A literatura fantástica é muito frequentemente descrita e nomeada como uma das maiores forjadoras de mitos do mundo moderno – seja reinterpretando mitos clássicos, seja criando mitos para a era da racionalidade técnica.

Poucos autores, no entanto, buscaram fundamentar seu cosmo ficcional em um relato mítico coerente e completo como H.P. Lovecraft, criando não apenas histórias dispersas, mas correlacionadas a um mesmo mito cosmogônico.

No universo de Lovecraft, a humanidade está numa espécie de letargia do mundo desperto. Como no mito da caverna de Platão, enxergamos apenas sombras da verdade. Apenas com estágios de consciência alterados ou através dos sonhos, podemos vislumbrar o que está além da nossa percepção – a verdade na sua totalidade.

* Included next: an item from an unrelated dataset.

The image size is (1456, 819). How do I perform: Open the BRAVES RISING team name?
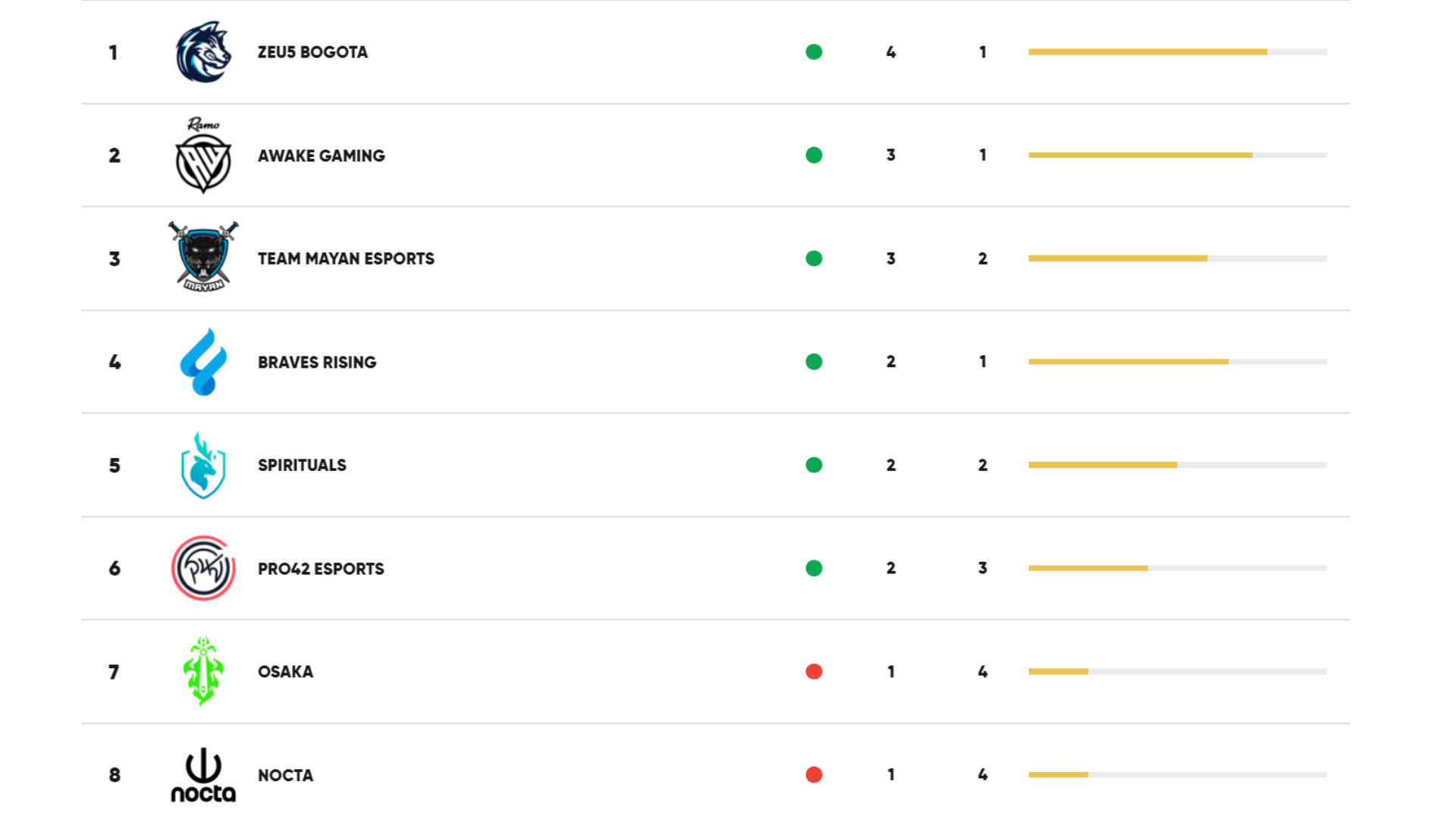point(317,362)
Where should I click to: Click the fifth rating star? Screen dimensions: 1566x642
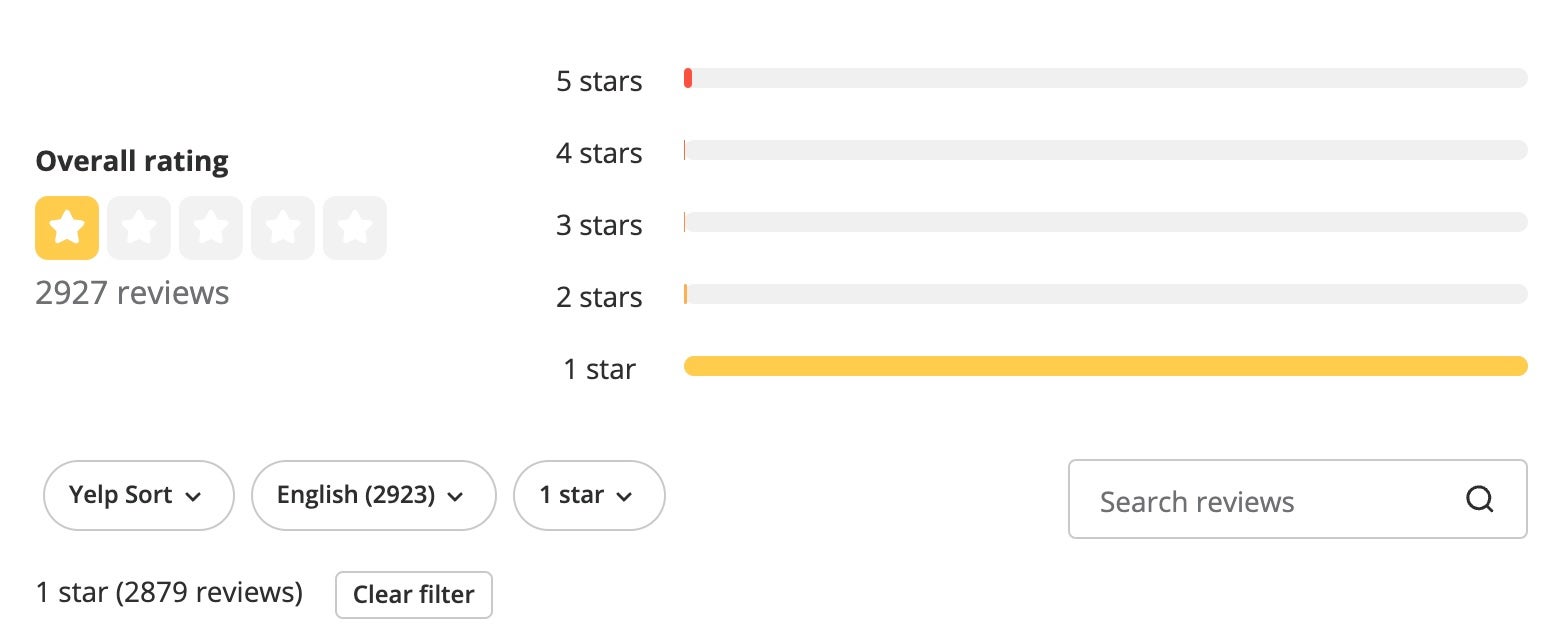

Através de várias pistas espalhadas por diversos contos e personagens, podemos moldar esse universo num panteão maldito, incomensurável e inominável de seres místicos, identificados como deuses ancestrais – que são refratários a qualquer forma de entendimento.

Podemos ver em Lovecraft uma espécie de resgate acidental da ideia de Deus, tal como era concebida com mais clareza nos ditames do Velho Testamento bíblico, ou, talvez, no mundo medieval católico. Algo onipotente, ordenador e inconcebível.

A entidade lovecraftiniana que mais se assemelha ao inigualável deus bíblico é Azathoth. A única diferença é que Azathoth é um deus que não interage e não é guiado por nenhum aspecto de vontade ou instinto, ele apenas reage.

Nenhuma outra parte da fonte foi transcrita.